Once we have the Smoothed and Adjusted Marital Family Income, we need to parse the numbers to reflect the major fund allocations of a household, namely, funds used for the children and funds used for the adults.  Given that our state guideline child support calculations are based in part on three USDA studies of family economics, I simply extract the approximate child support percentages from the statute and use those as the basis for allocating a portion of the Smoothed Adjusted Marital Family Income to the children.

The portion that remains is that of the adults, which means, of course, that we will divide it in half to determine the sum allocable to each party during the marriage.  Now is also the time to note that for each parent, the cost of children does not automatically cease once they reach majority.  Rather, the cost of children remains a consideration so long as the parents are contributing to the children’s education or support (for example, for school, for religious pilgrimages or for simple economic necessity), no matter what the children’s ages or circumstances might be.

The next two steps are logical, if not common. The first is to adjust for inflation over time by using the CPI, especially if the date of judgment is more than two years post separation.  The second involves reckoning with the conventional wisdom that two people together live more cheaply than two persons living separately.  Supported by the SF Federal Reserve, this commonplace understanding warrants adding back, for each party, an inflator amount to reflect the additional costs of achieving the MSOL due to the parties now spending their dollars separately.  But do keep the following in mind: the strength of this inflator will be diminished if the Recipient of spousal support still has kids living in the household.

[Supplied information]
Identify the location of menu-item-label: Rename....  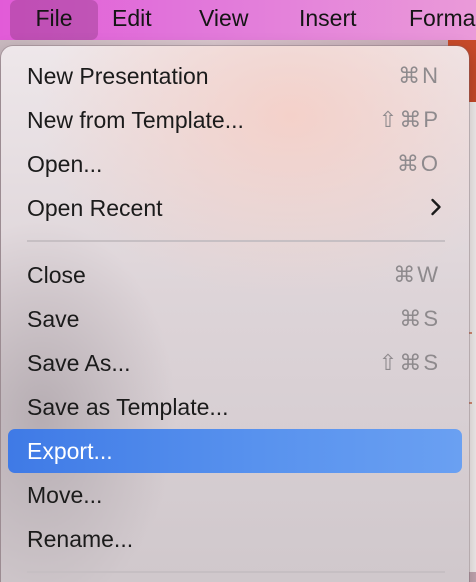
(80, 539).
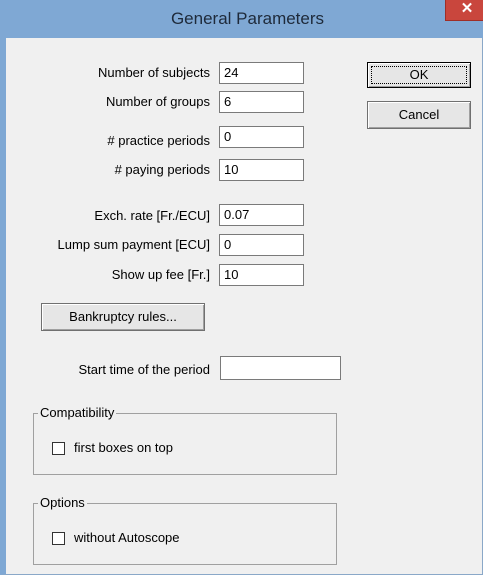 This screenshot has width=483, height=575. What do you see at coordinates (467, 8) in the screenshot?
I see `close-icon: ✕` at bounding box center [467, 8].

[Required work] Write out the full passage on splitting marital family income, word for word. The listing has nothing to do with the passage on splitting marital family income.

[Your response]
Once we have the Smoothed and Adjusted Marital Family Income, we need to parse the numbers to reflect the major fund allocations of a household, namely, funds used for the children and funds used for the adults.  Given that our state guideline child support calculations are based in part on three USDA studies of family economics, I simply extract the approximate child support percentages from the statute and use those as the basis for allocating a portion of the Smoothed Adjusted Marital Family Income to the children.

The portion that remains is that of the adults, which means, of course, that we will divide it in half to determine the sum allocable to each party during the marriage.  Now is also the time to note that for each parent, the cost of children does not automatically cease once they reach majority.  Rather, the cost of children remains a consideration so long as the parents are contributing to the children’s education or support (for example, for school, for religious pilgrimages or for simple economic necessity), no matter what the children’s ages or circumstances might be.

The next two steps are logical, if not common. The first is to adjust for inflation over time by using the CPI, especially if the date of judgment is more than two years post separation.  The second involves reckoning with the conventional wisdom that two people together live more cheaply than two persons living separately.  Supported by the SF Federal Reserve, this commonplace understanding warrants adding back, for each party, an inflator amount to reflect the additional costs of achieving the MSOL due to the parties now spending their dollars separately.  But do keep the following in mind: the strength of this inflator will be diminished if the Recipient of spousal support still has kids living in the household.